Upper bounds on the dimension of the global attractor of the 2D Navier-Stokes equations on the $\beta-$plane

TL;DR

This paper provides explicit estimates on the dimension of the global attractor for the 2D rotating Navier-Stokes equations on the $eta$-plane, quantifying the complexity of the flow across various rotation regimes.

Contribution

It introduces new bounds on the attractor's dimension that depend explicitly on $eta$, extending previous results and analyzing the asymptotic behavior under strong rotation.

Findings

Global attractor dimension estimates valid for wide rotation regimes

Quantification of attractor complexity in terms of $eta$

Decomposition of solutions showing asymptotic behavior at large rotation

Abstract

This article establishes estimates on the dimension of the global attractor of the two-dimensional rotating Navier-Stokes equation for viscous, incompressible fluids on the $\beta$-plane.
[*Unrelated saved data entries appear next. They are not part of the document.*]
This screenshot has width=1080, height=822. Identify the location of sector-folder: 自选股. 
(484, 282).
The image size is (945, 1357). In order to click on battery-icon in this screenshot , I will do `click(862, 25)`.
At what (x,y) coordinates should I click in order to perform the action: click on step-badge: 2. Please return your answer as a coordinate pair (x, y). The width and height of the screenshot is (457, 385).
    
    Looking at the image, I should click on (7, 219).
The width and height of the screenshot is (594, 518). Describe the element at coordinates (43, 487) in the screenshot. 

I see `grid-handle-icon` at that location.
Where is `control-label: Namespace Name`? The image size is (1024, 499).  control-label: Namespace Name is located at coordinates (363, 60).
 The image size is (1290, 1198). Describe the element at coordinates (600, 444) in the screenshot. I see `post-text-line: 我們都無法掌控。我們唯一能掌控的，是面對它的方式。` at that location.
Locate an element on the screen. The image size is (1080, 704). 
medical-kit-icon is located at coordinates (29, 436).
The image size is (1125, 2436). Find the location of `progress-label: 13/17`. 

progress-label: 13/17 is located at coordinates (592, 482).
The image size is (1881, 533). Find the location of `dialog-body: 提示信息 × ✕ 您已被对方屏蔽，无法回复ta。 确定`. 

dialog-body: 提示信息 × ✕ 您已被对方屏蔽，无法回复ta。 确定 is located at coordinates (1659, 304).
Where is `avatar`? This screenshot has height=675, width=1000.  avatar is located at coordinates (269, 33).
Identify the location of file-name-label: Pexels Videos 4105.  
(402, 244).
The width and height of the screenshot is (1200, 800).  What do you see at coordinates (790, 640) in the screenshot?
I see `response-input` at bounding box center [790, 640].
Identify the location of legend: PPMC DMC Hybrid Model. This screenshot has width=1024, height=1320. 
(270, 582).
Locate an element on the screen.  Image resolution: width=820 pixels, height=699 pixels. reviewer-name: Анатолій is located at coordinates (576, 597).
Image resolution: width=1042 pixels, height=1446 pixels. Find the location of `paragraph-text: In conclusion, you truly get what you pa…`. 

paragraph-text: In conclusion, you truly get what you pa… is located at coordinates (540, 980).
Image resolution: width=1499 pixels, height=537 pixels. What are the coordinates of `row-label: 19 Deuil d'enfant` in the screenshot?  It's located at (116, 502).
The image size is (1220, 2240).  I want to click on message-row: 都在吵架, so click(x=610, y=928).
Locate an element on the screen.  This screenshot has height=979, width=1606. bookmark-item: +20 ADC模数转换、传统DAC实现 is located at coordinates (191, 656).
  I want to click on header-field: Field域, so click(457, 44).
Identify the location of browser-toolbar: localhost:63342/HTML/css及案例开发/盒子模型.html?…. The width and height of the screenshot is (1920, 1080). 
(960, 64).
Previous results in this setting by M.A.H. Al-Jaboori and D. Wirosoetisno (2011) had proved that the global attractor collapses to a single point that depends only the longitudinal coordinate, i.e., zonal flow, when the rotation is sufficiently fast. However, an explicit quantification of the complexity of the global attractor in terms of $\beta$ had remained open. In this paper, such estimates are established which are valid across a wide regime of rotation rates and are consistent with the dynamically degenerate regime previously identified. Additionally, a decomposition of solutions is established detailing the asymptotic behavior of the solutions in the limit of large rotation.